By Mike Lillis
The Obama administration this weekend is making clear that its recent decision to postpone a controversial rule for for-profit colleges will have no influence on its effective date.
The Education Department's so-called "gainful employment" proposal — designed to ensure that career and professional college students will earn enough to pay back their federal loans — was initially scheduled to be finalized Nov. 1, and to take effect in July 2012.
On Friday, however, the agency announced that the most controversial element of that rule — which will hinge federal aid eligibility on a program's ability to meet specific debt-to-earnings thresholds — won't be finalized until early 2011.
The effective date, though, hasn't changed.
"We're not postponing anything," Arne Duncan, secretary of the Education Department, told Bloomberg Television on Friday. "We're going to implement in July of 2012, just like we always said we were going to do.
"What we're going to do is take the next couple months, rather than announcing something November 1st, [and] come back early in the new year" to finalize the rule.
The delay comes as a direct response to the tens of thousands of public comments the agency received in response to the proposal.
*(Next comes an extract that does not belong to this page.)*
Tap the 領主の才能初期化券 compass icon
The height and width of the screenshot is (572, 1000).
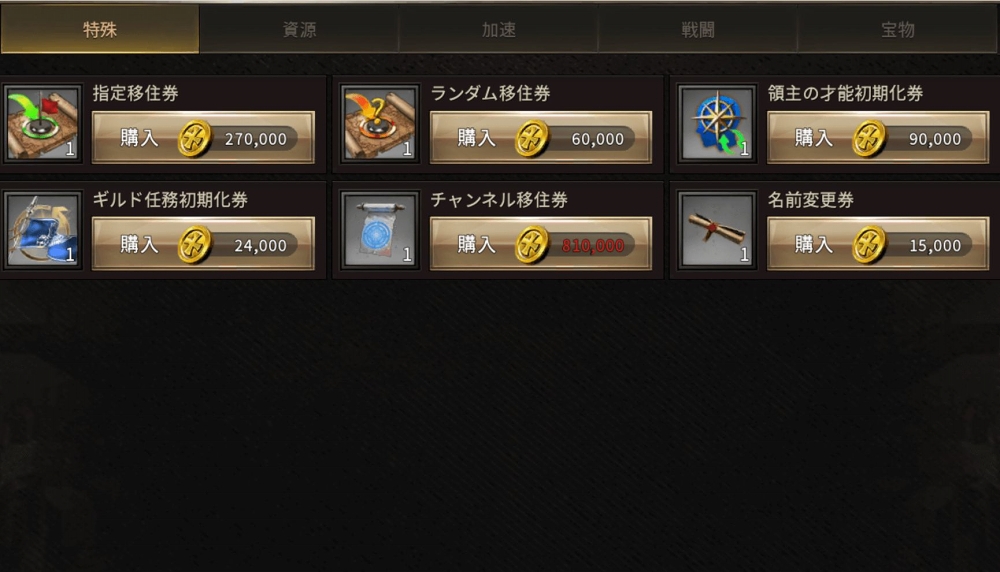point(717,124)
Meanwhile, the for-profit education industry, which is spending millions of dollars lobbying to kill the rule, is cheering the delay in finalization.
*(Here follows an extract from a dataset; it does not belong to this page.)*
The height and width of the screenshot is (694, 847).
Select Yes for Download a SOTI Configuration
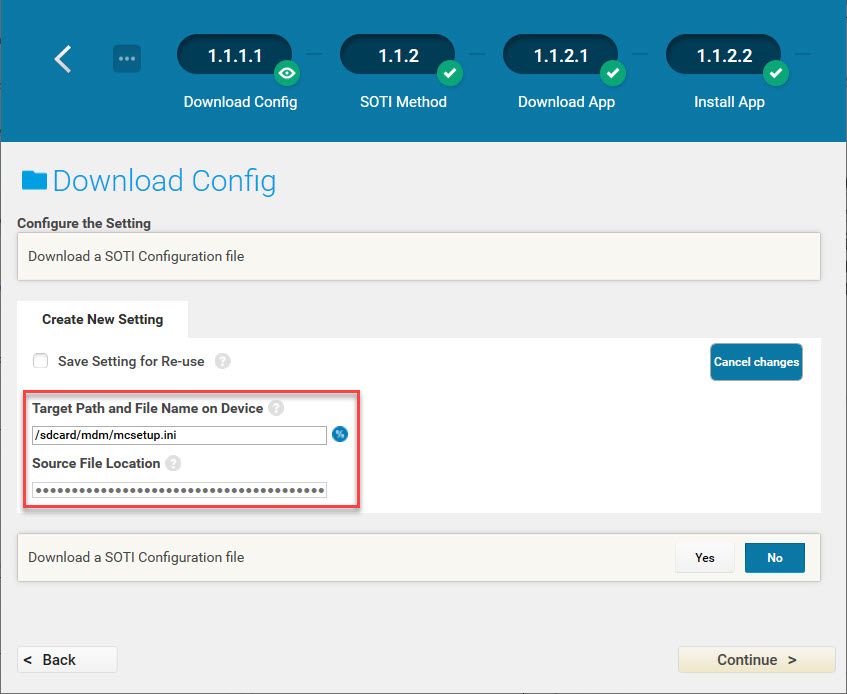pos(705,558)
Harris Miller, president of the Association of Private Sector Colleges and Universities (APSCU), said that, considering the sheer number of comments, the delay "is the right thing to do."
"This action allows time for careful consideration of the issues involved and the opportunity to avoid issuing a rule that would harm students, job growth and communities," Miller said Friday in a statement.
"We think the hearings the Department of Education will hold on this issue are also a good idea, providing the opportunity for thoughtful analysis and review."
The gainful employment rule has split Democrats on Capitol Hill. Some are warning that the strict debt-to-earnings metrics will harm access to an education for low-income and minority students, who enroll disproportionately in for-profit schools.
Others argue that the stringent limits are necessary to rein in abusive recruitment tactics used by an industry that's seen explosive enrollment growth in recent years.
Sen. Tom Harkin (D-Iowa), chairman of the Senate education panel, falls into the latter group. Still, Harkin this weekend also applauded the administration's delay in finalizing the rule — as long as it doesn't postpose the ultimate implementation of the reforms.
"As our investigation into the practices of these institutions continues," Harkin said Friday in a statement, "my concerns about the student rates of high debt and low success continue to grow."